Output the rows below as a numbered list, starting at the line containing "Click the Play All button" and continuing through the last line of the rows, with blank lines removed. Omit the pictures from your answer.

Text and item location rows »
--- Begin ---

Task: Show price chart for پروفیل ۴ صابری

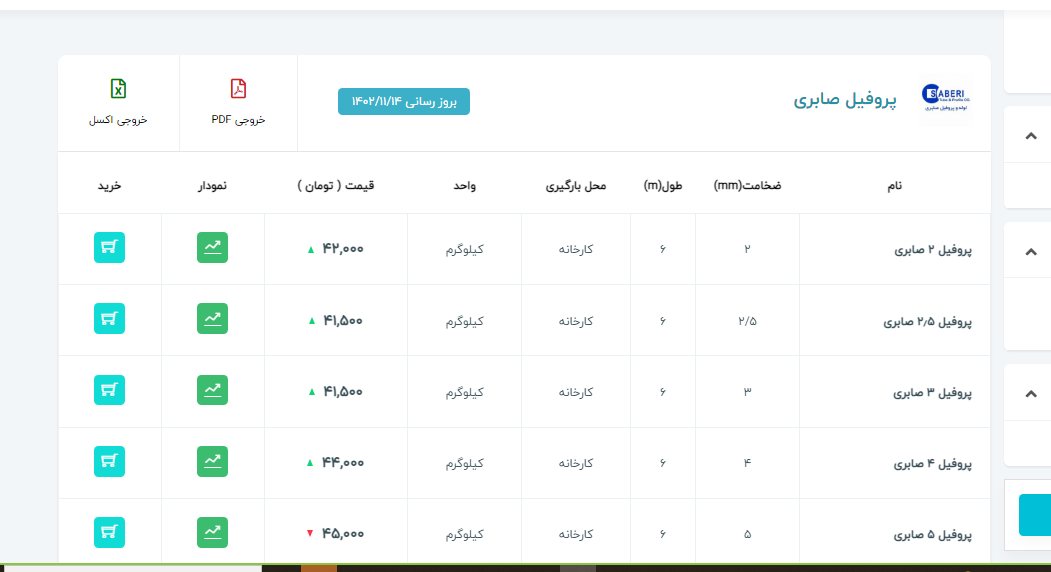Action: click(x=212, y=461)
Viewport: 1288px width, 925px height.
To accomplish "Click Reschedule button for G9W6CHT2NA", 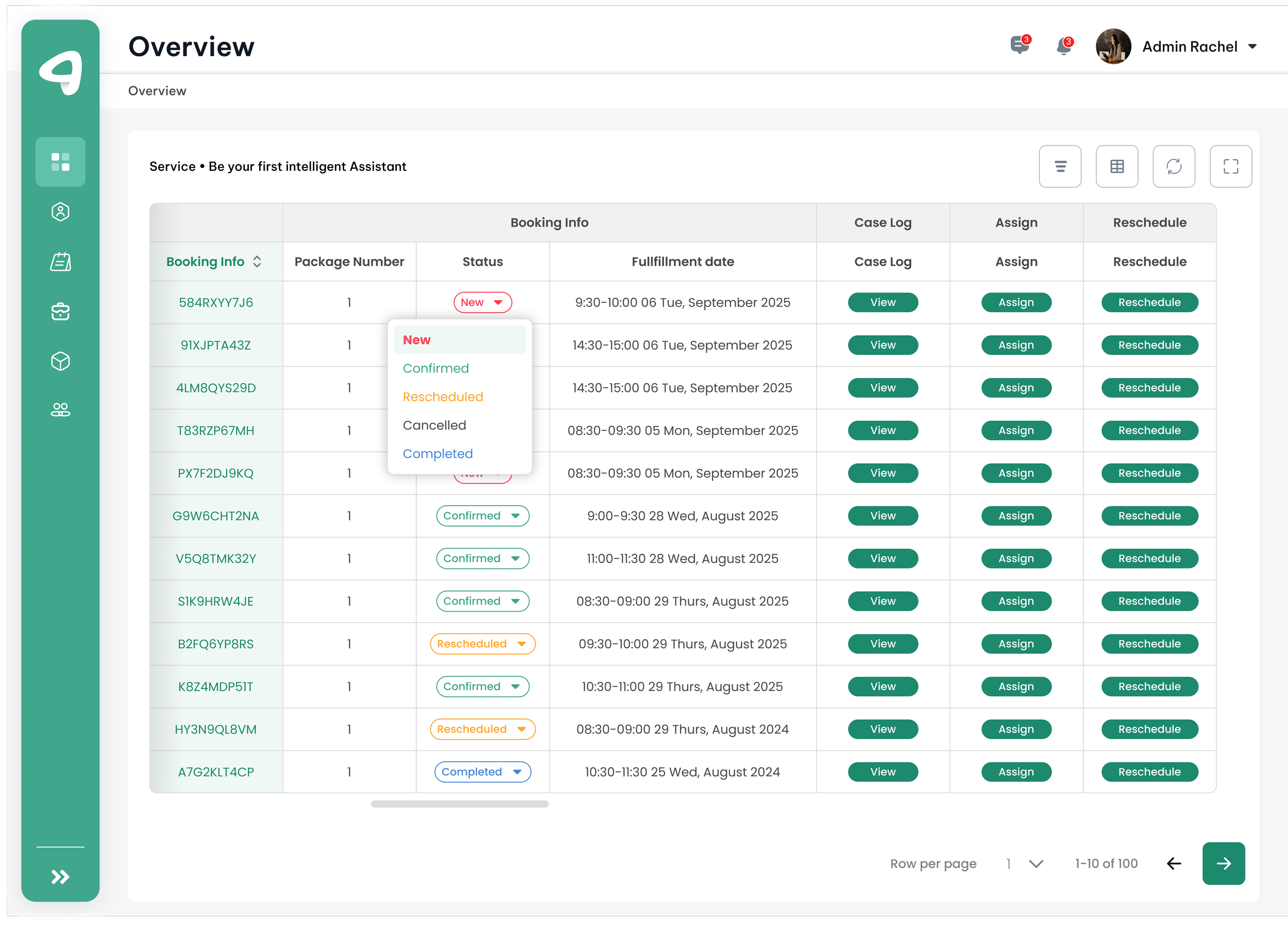I will 1149,516.
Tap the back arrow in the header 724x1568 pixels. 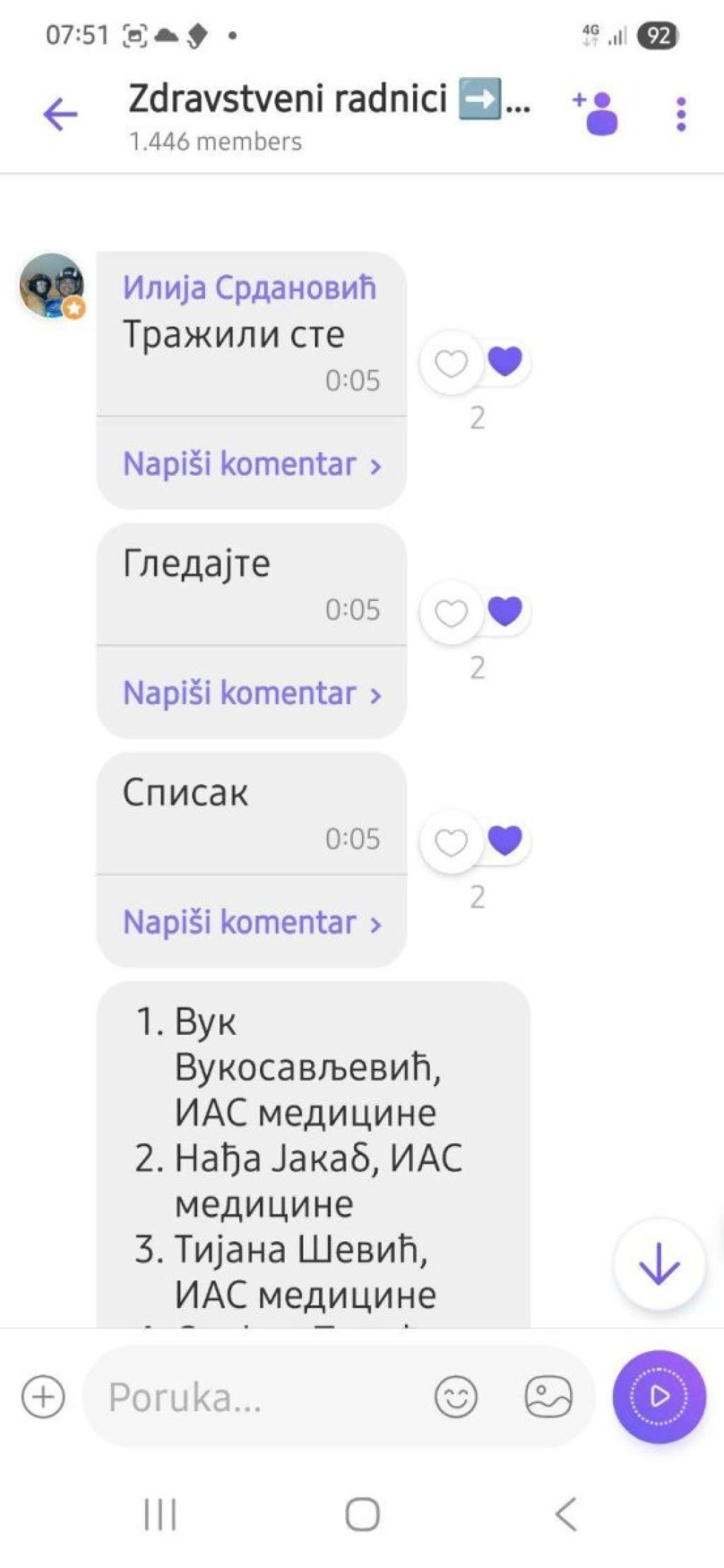coord(60,114)
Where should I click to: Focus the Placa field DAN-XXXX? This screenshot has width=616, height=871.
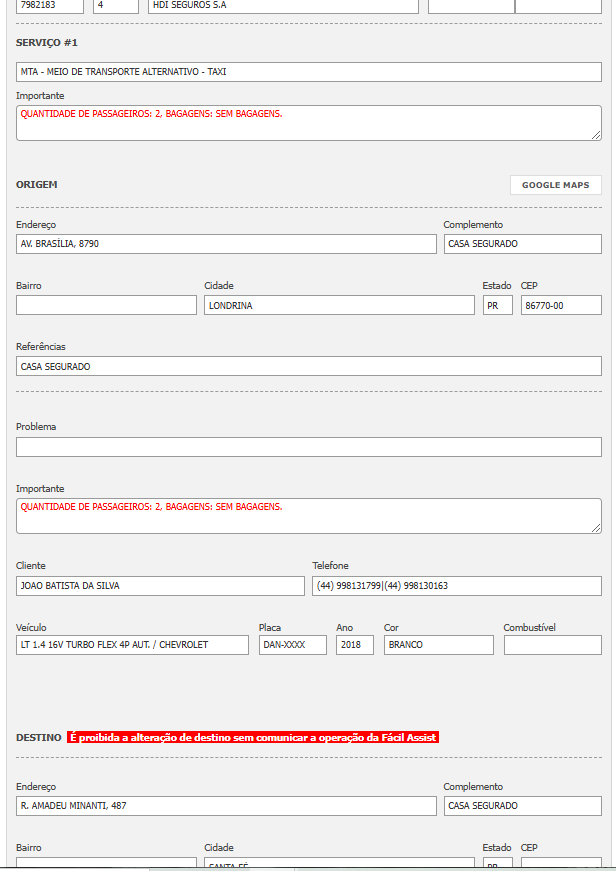click(292, 645)
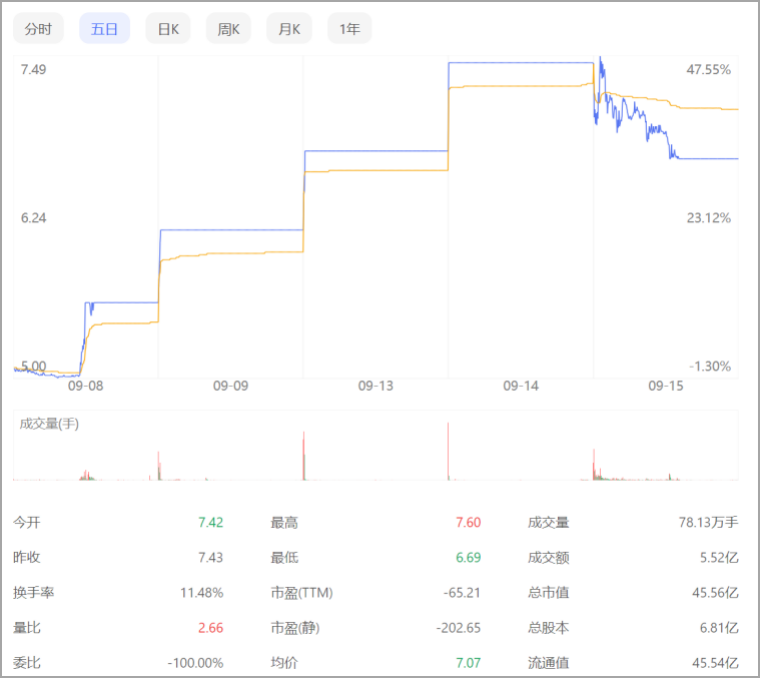Select the 1年 one-year view

pos(349,29)
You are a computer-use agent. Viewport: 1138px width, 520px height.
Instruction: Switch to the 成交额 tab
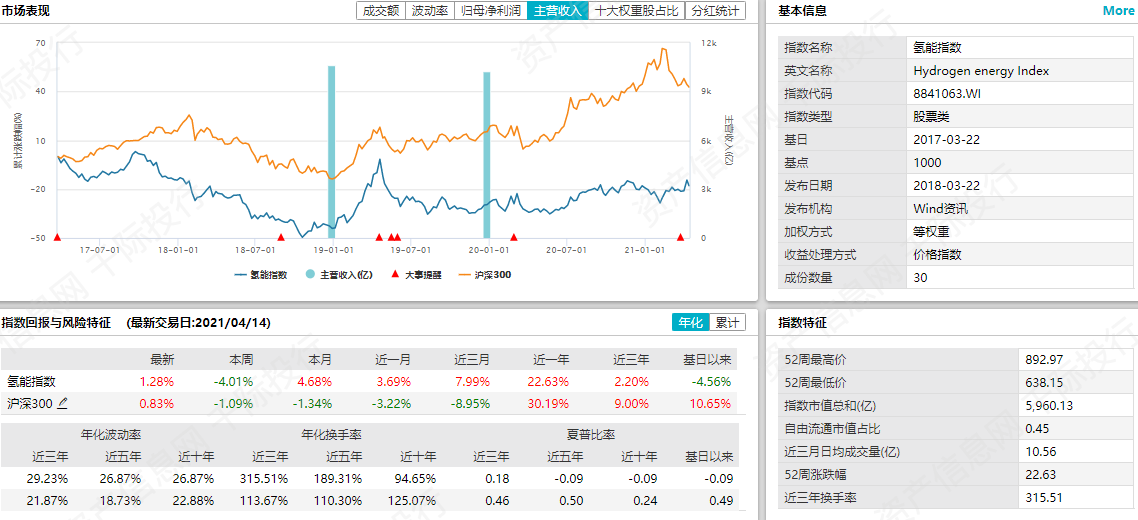(381, 11)
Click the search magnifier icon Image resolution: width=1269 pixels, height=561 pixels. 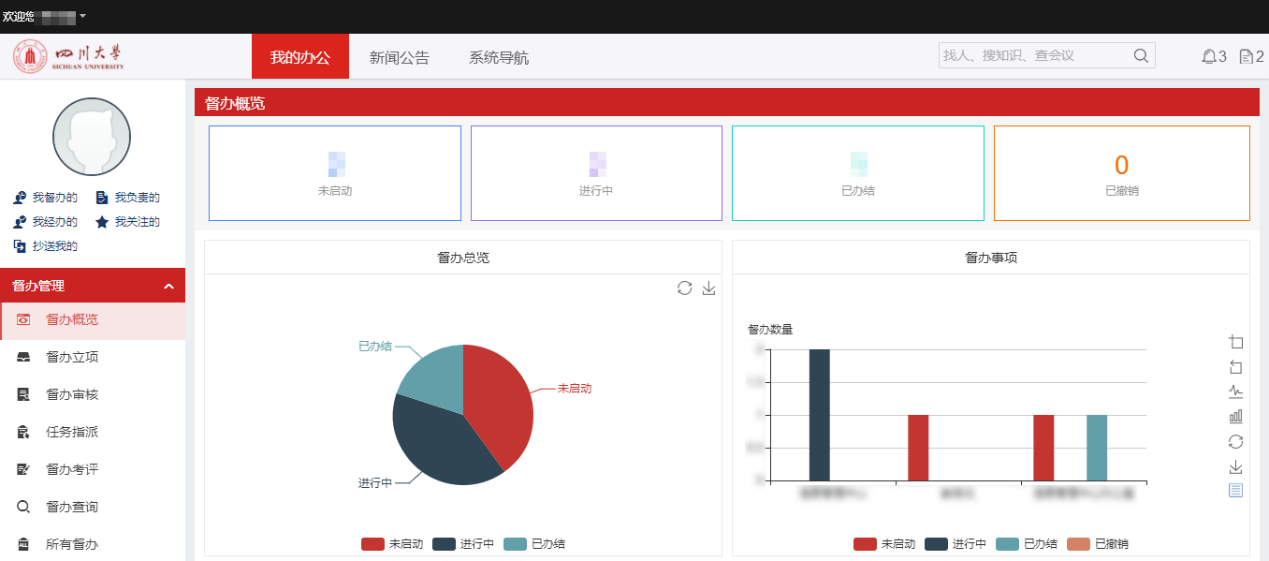click(1140, 56)
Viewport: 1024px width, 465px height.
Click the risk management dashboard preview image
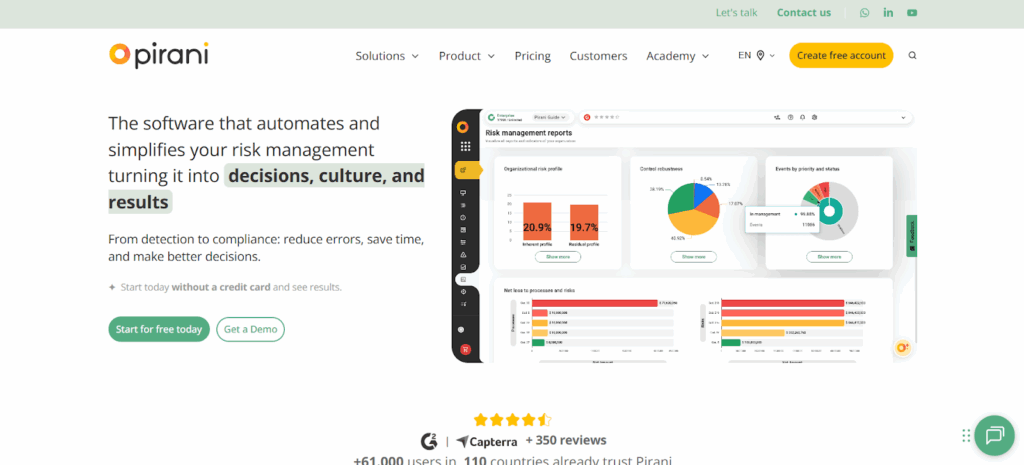pos(684,235)
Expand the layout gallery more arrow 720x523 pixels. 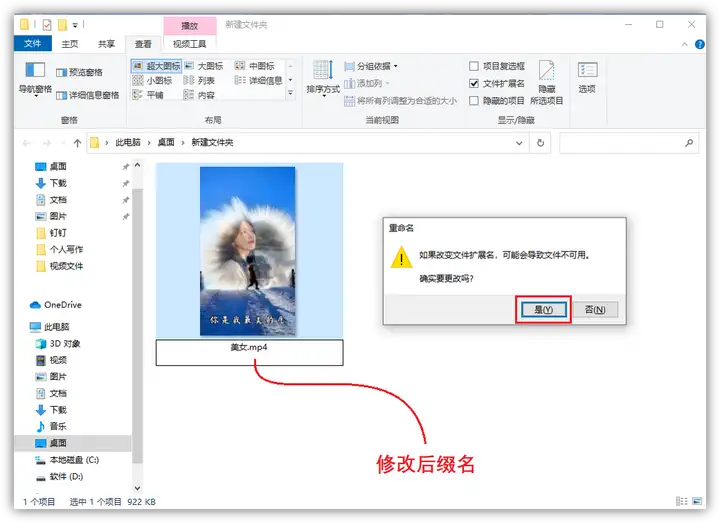point(291,94)
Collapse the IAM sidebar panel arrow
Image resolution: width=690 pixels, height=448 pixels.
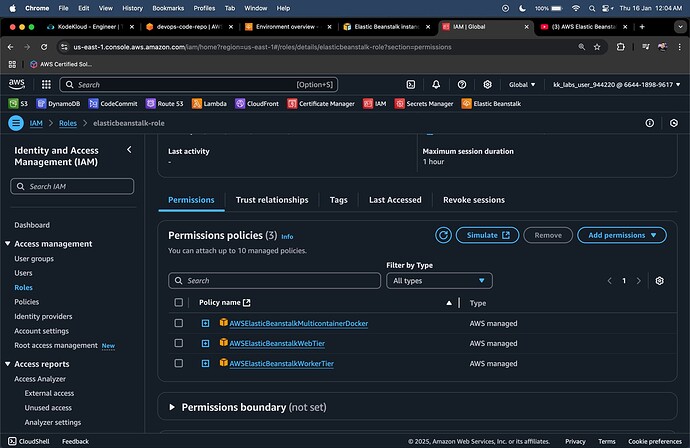(x=129, y=150)
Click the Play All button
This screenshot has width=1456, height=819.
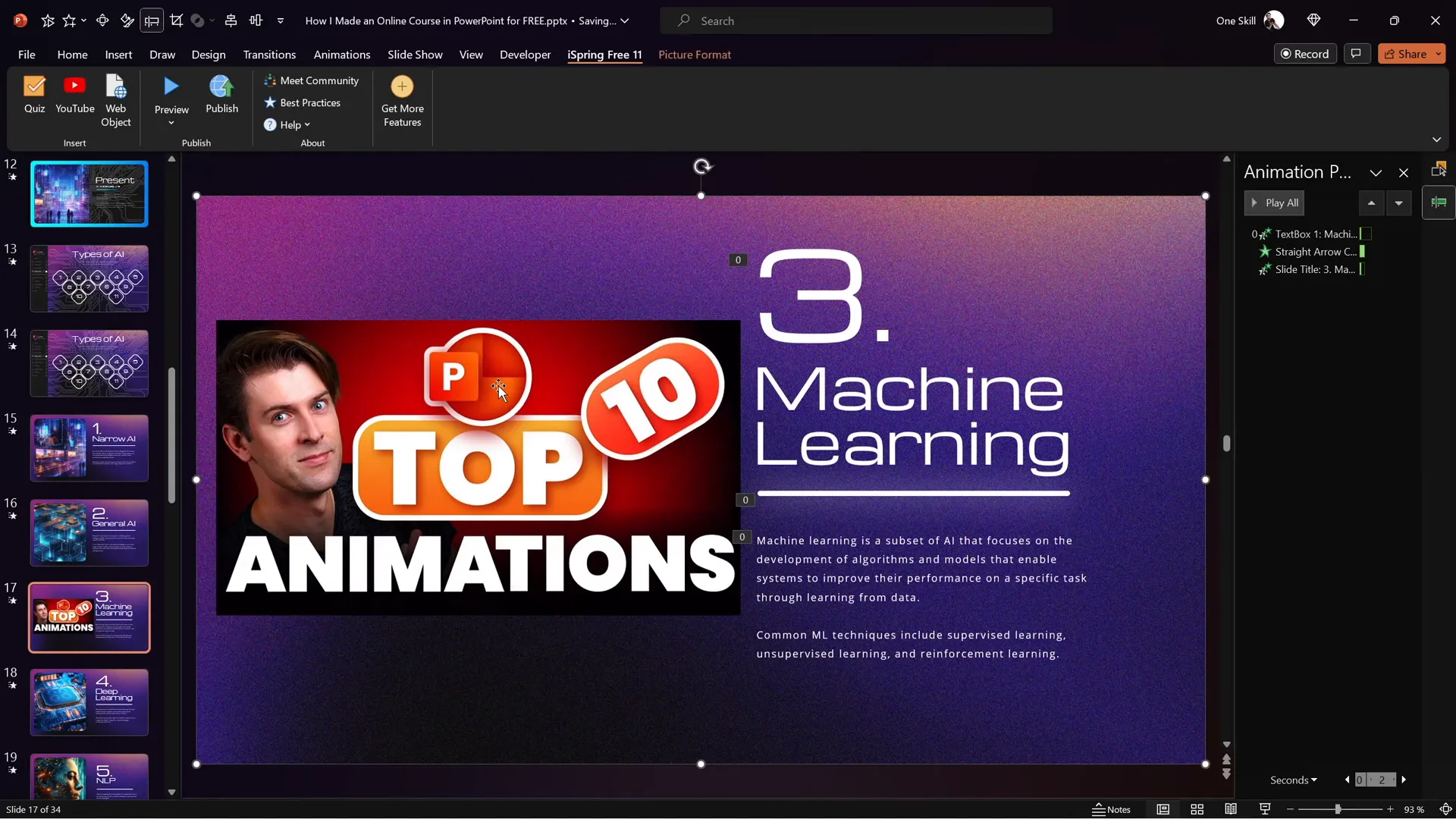1275,202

--- End ---

Exercise result »
1. Click the Play All button
2. This screenshot has width=1456, height=819.
3. 1275,202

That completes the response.